Can you imagine how South Africans could come together, and be galvanised, behind a grouping of political leaders who lead the way in putting their differences aside to save our country?

South Africa has more than 20,000 voting stations across its landscape, some of them in the urban centres and others in the furthest-flung rural villages. The reality is that the scope for elections to be stolen in South Africa is dependent on how far and wide they can be monitored by observers and party agents.

The ability for opposition parties to develop a collective voice in their representations to the IEC and in protecting the will of the people in elections is a function of how well we can work together.

During The People’s Dialogue public engagement process that led to the establishment of ActionSA, millions of South Africans made it clear that they want political parties to work together towards achieving their collective interests.
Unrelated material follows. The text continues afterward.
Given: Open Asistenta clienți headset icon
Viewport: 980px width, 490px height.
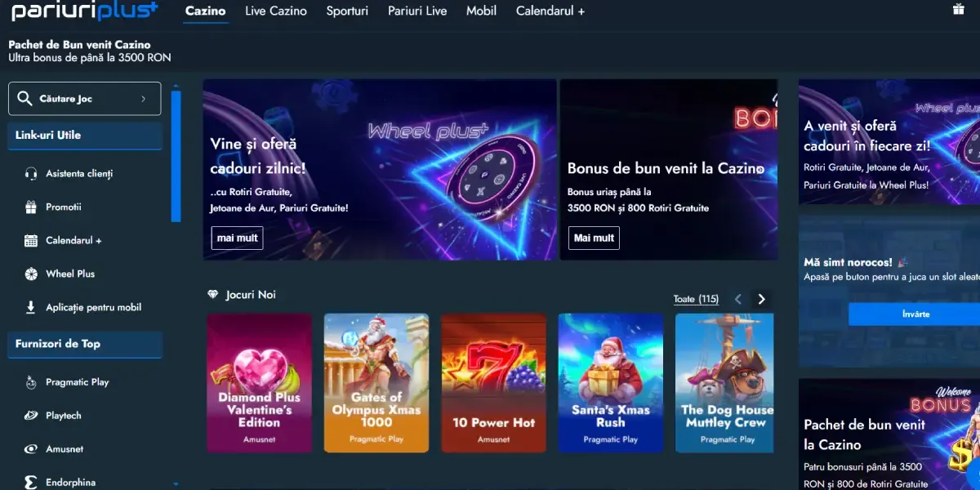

They hate the petty, finger-pointing, point-scoring that has characterised the opposition landscape in South African politics. They want the ANC unseated from municipalities in 2021, and then in the provinces and national government in 2024. They want opposition parties, collectively, that are capable of putting aside their internal political self-interest and put the needs of South Africans first.

We have made this call publicly because we believe these engagements should happen in the full view of the people of South Africa. We are aware that our invitation may be dismissed, that is the prerogative of each of the parties, but that itself will be an important demonstration to the South African people.

What happens next is to be seen, but it is going to take leadership and forward-thinking that transcends individuals to save our country from the ANC and turn it around.

  • Herman Mashaba is the president of ActionSA.